What this exercise asks:
1. Which organizations are named in the document passage about GitHub's 1000-result search limit?
2. Carry on the document passage about GitHub's 1000-result search limit from its last line, completing the configuration example it starts.
Document passage START
RepositoryQuery returns first 1000 results only

GitHub's Search API only returns the first 1000 results. Therefore a repositoryQuery (other than the three pre-defined options) needs to return a 1000 results or less otherwise Sourcegraph will not synchronize some repositories. To workaround this limitation you can split your query into multiple queries, each returning less than a 1000 results. For example if your query is org:Microsoft fork:no you can adjust your query to:

{
  // ...
Document passage END
Information shown START
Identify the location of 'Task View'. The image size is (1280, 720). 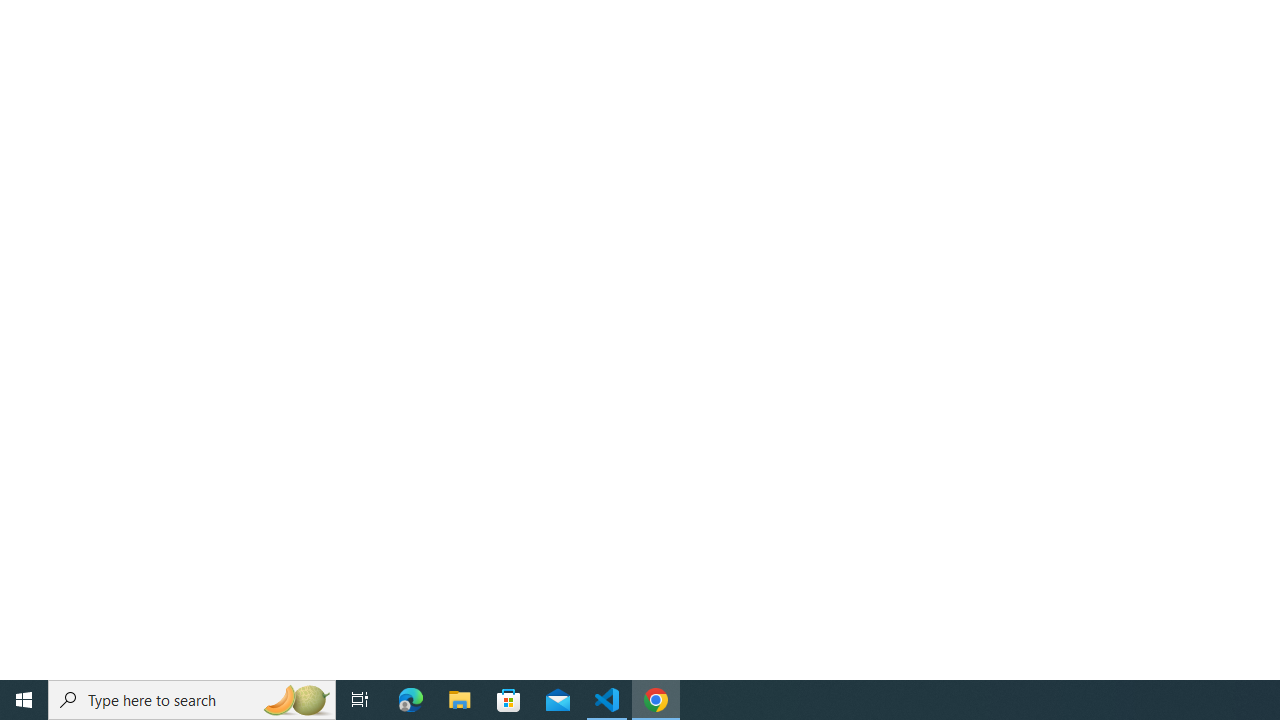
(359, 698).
Information shown END
Information shown START
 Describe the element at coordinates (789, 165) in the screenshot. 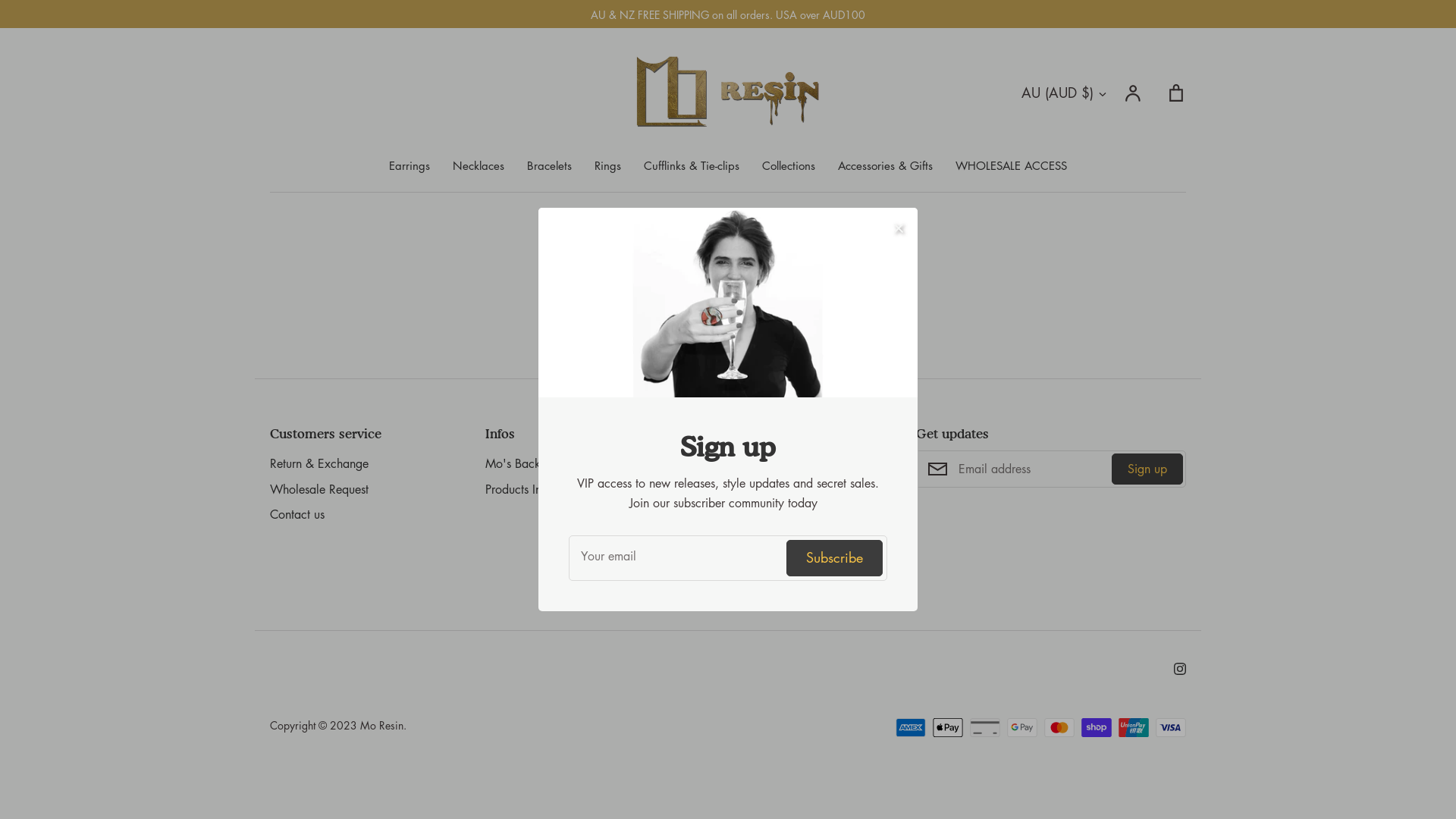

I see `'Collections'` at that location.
Information shown END
Information shown START
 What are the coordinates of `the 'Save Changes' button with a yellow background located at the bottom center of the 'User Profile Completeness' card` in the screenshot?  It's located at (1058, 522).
Information shown END
Numbered responses:
1. GitHub, Sourcegraph, Microsoft

2.
  "repositoryQuery": [
    "org:Microsoft fork:no created:>=2019",
    "org:Microsoft fork:no created:2018",
    "org:Microsoft fork:no created:2016..2017",
    "org:Microsoft fork:no created:<2016"
  ]
}

If splitting by creation date does not work, try another field. See GitHub advanced search query for other fields you can try.

See Handle GitHub repositoryQuery that has more than 1000 results for ongoing work to address this limitation.